Directive:
Format every line of the entries below as a JSON list of strings, one string per line, skipping blank lines and leaving out the pictures.

= = =

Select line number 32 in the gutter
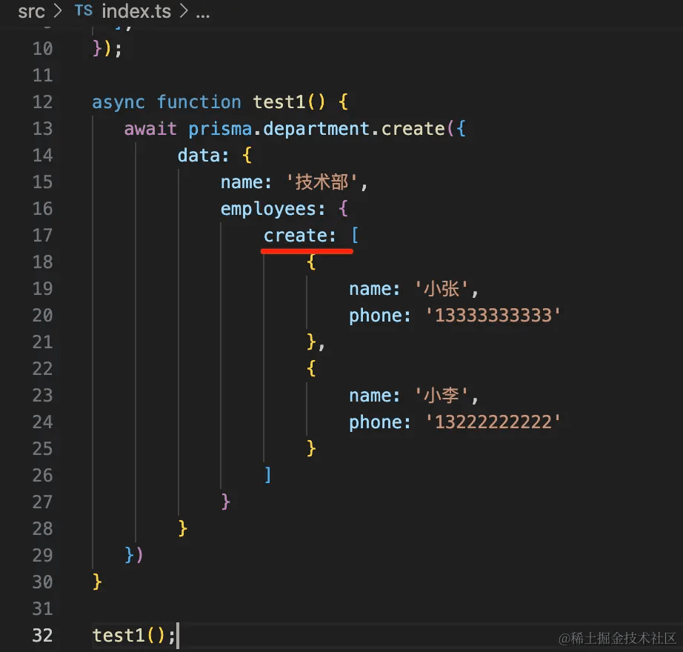The width and height of the screenshot is (683, 652). (43, 635)
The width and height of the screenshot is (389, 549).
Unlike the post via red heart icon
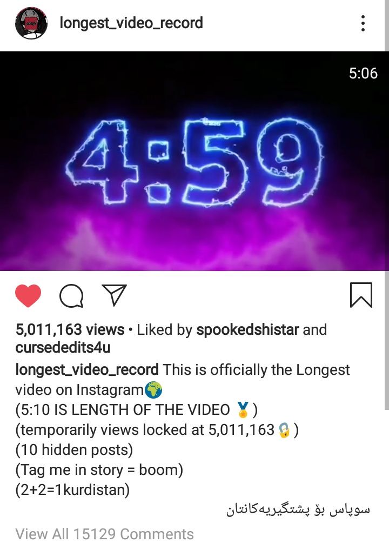click(x=28, y=296)
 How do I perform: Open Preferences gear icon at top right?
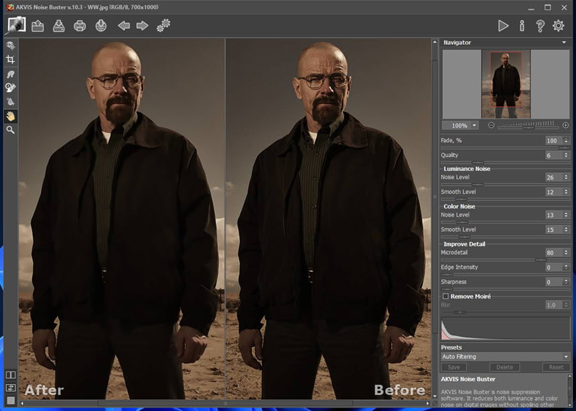click(559, 25)
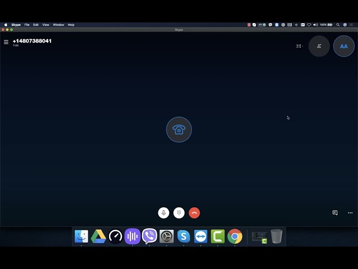
Task: Mute the microphone in call
Action: pyautogui.click(x=163, y=213)
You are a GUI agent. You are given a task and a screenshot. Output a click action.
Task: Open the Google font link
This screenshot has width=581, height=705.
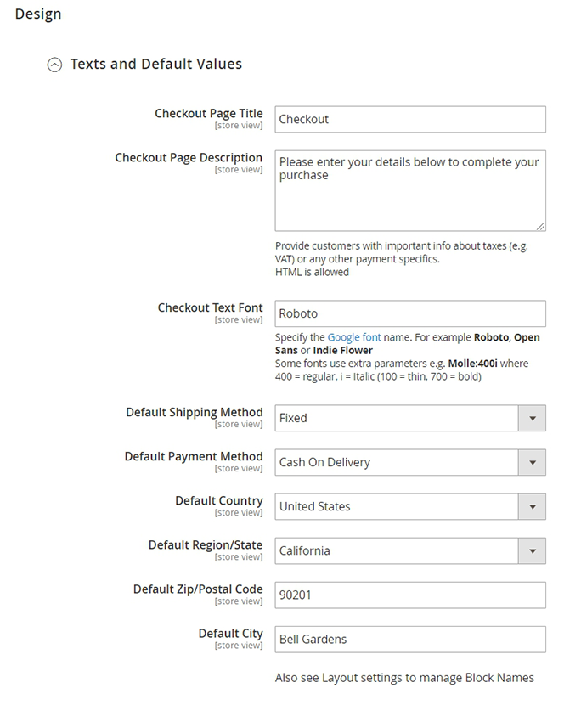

= = =

Output:
[
  "Select line number 32 in the gutter",
  "The width and height of the screenshot is (683, 652). (43, 635)",
  "The width and height of the screenshot is (389, 549).",
  "Unlike the post via red heart icon",
  "click(x=28, y=296)",
  " How do I perform: Open Preferences gear icon at top right?",
  "click(559, 25)",
  "Task: Mute the microphone in call",
  "Action: pyautogui.click(x=163, y=213)",
  "You are a GUI agent. You are given a task and a screenshot. Output a click action.",
  "Task: Open the Google font link",
  "This screenshot has width=581, height=705."
]